Here is a list of all the postings John Coates has made in our forums. Click on a thread name to jump to the thread.

Thread: Wabeco 2000/3000 Lathes
02/07/2015 12:09:04
Posted by Nigel McBurney 1 on 02/07/2015 09:28:03:

I used to visit a contract machine shop in Twickenham in the 1970s ,they had three barker lathes,

That supply of spare parts would have made me a very happy bunny!

wink

01/07/2015 22:27:21
Posted by paul gough on 01/07/2015 14:12:43:

Thanks John, At last a bar bed users comment. However it is nice to hear of, (and see), an example of this type of lathe which seems to confirm there is nothing inherently lacking in the design.

Hi Paul

Well it's the only lathe I have ever owned so I have nothing to compare it to but it is a lovely machine (albeit in need of some TLC now it is 68 yrs old). It is big and heavy probably 250-350kgs going by my Elliott 10M shaper. After I bought mine about three came up on ebay within the year but haven't seen any for many years so folks must be as happy as I am.

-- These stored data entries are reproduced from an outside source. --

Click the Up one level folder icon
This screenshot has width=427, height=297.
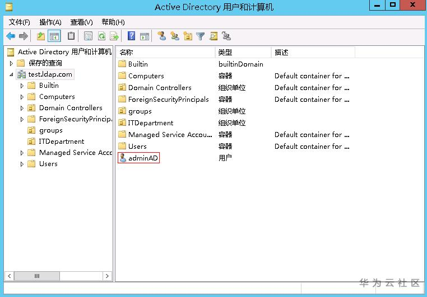coord(41,36)
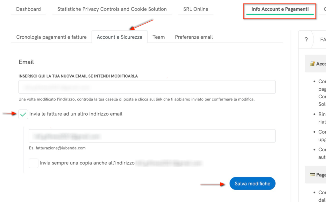Screen dimensions: 326x202
Task: Click the credit card icon in sidebar
Action: [x=312, y=175]
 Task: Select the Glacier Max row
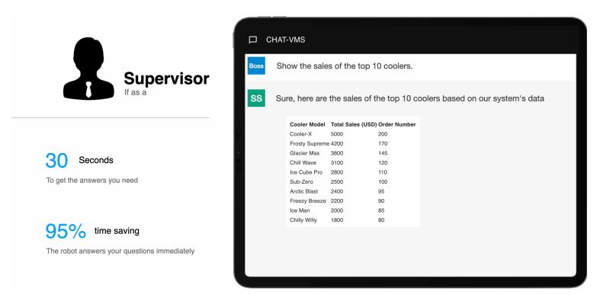point(352,153)
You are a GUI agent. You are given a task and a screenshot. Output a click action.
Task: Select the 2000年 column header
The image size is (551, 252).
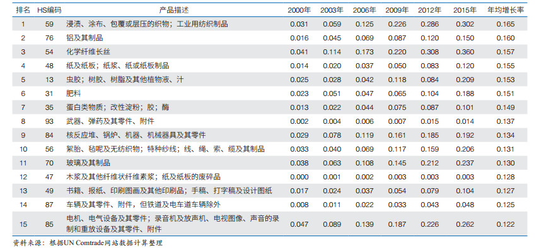point(299,10)
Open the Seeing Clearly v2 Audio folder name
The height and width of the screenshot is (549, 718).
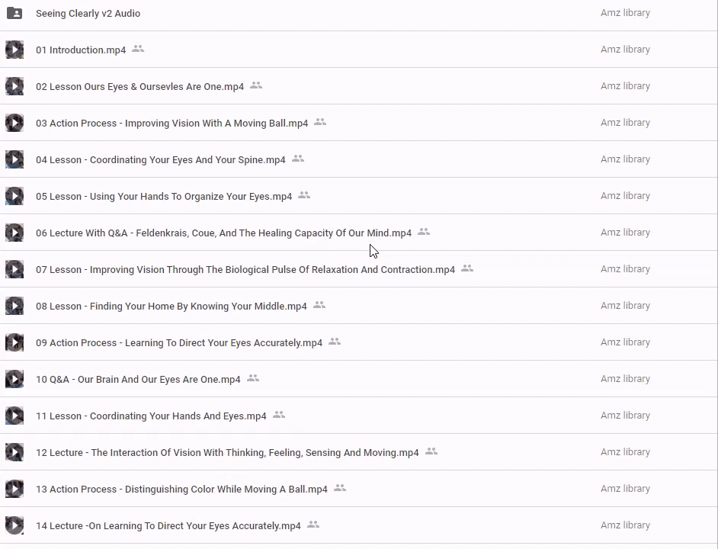tap(88, 14)
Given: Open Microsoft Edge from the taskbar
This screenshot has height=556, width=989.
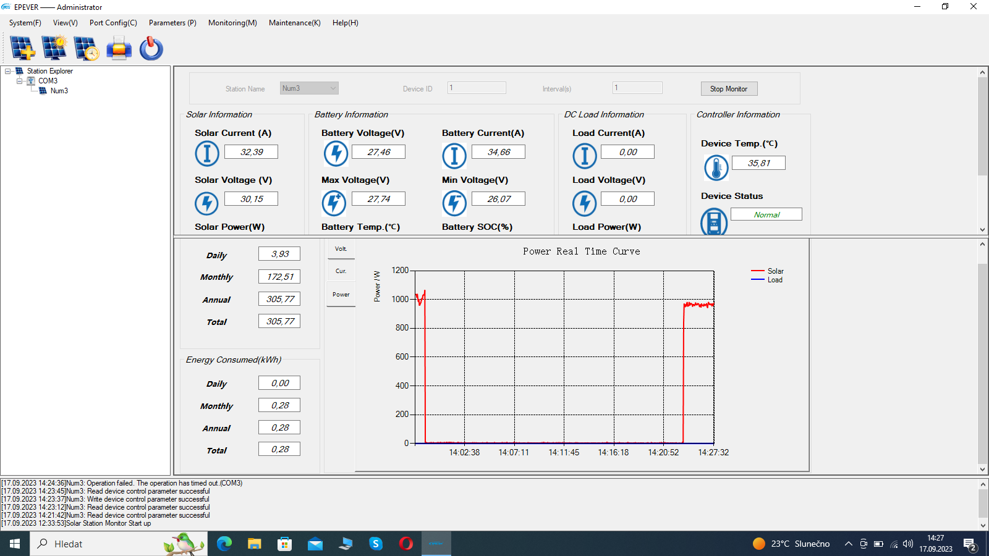Looking at the screenshot, I should click(x=224, y=544).
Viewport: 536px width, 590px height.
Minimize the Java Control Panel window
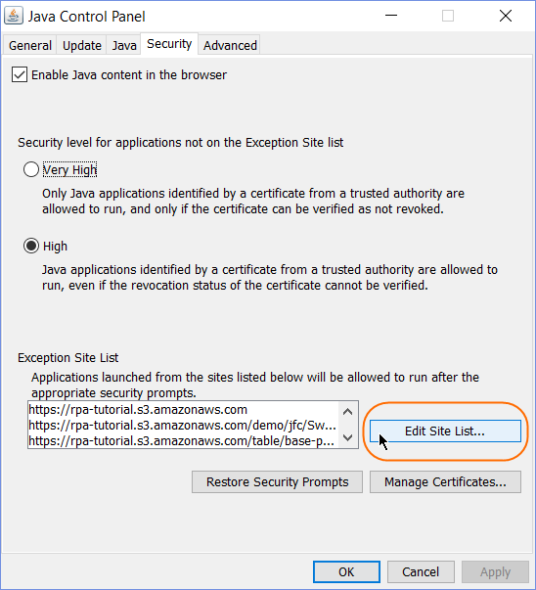(391, 16)
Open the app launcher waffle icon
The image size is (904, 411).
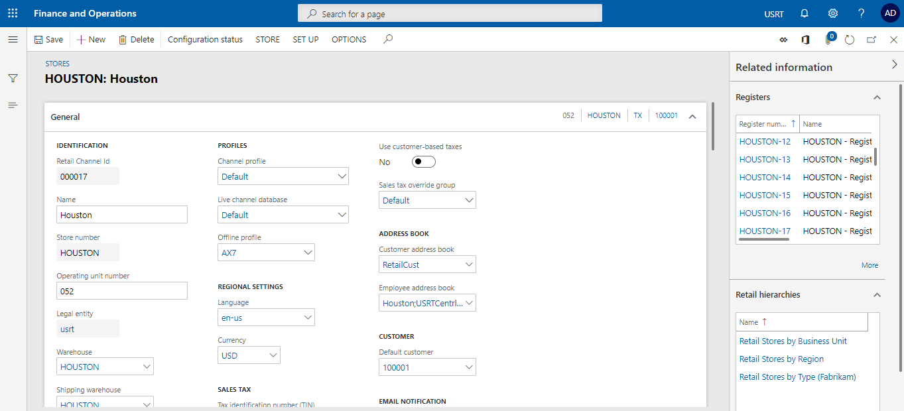[13, 13]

Good look with your searching mate

John

01/07/2015 12:16:07

Nowt wrong with bar bed lathes! Mine is of 1947 vintage

**LINK**

Mine is the sixth picture

wink

John

Thread: Issue 222
20/11/2014 20:28:52
Posted by Neil Wyatt on 18/11/2014 16:23:30:

Sorry to John Coates, I think your post has been nuked forver by the thumb-fingered Earl of Bligeport.

Oh bugger! The only time I get commented on by JS (and it sounded favourable) and it's gone forever

Mwahahahaha

crying

Thread: End of Subscription Pending
25/09/2014 12:40:26
Posted by NJH on 24/09/2014 16:09:04:

I have a large quantity of back numbers of ME & MEW ...... The only question remaining is WHAT am I to do with all those back copies cluttering up my study?

Norman

As I paid almost £25 for a single issue of MEW to complete my collection you could be sitting on a little gold mine which could fund a future purchase of something you need or want

wink

regards

John

24/09/2014 12:58:03

I was updating my MEW index the other day and noted the multi part articles that I do not read

- Dave Clark's beginners series, I'm a bit on from beginner but this is going so slow I would have given up by now

- Marcus Bowman's CNC (up to part 14 IIRC), definitley not for beginners

- back gear on that little lathe (Unimat? sorry am at work and utilising the memory bank), up to part 7?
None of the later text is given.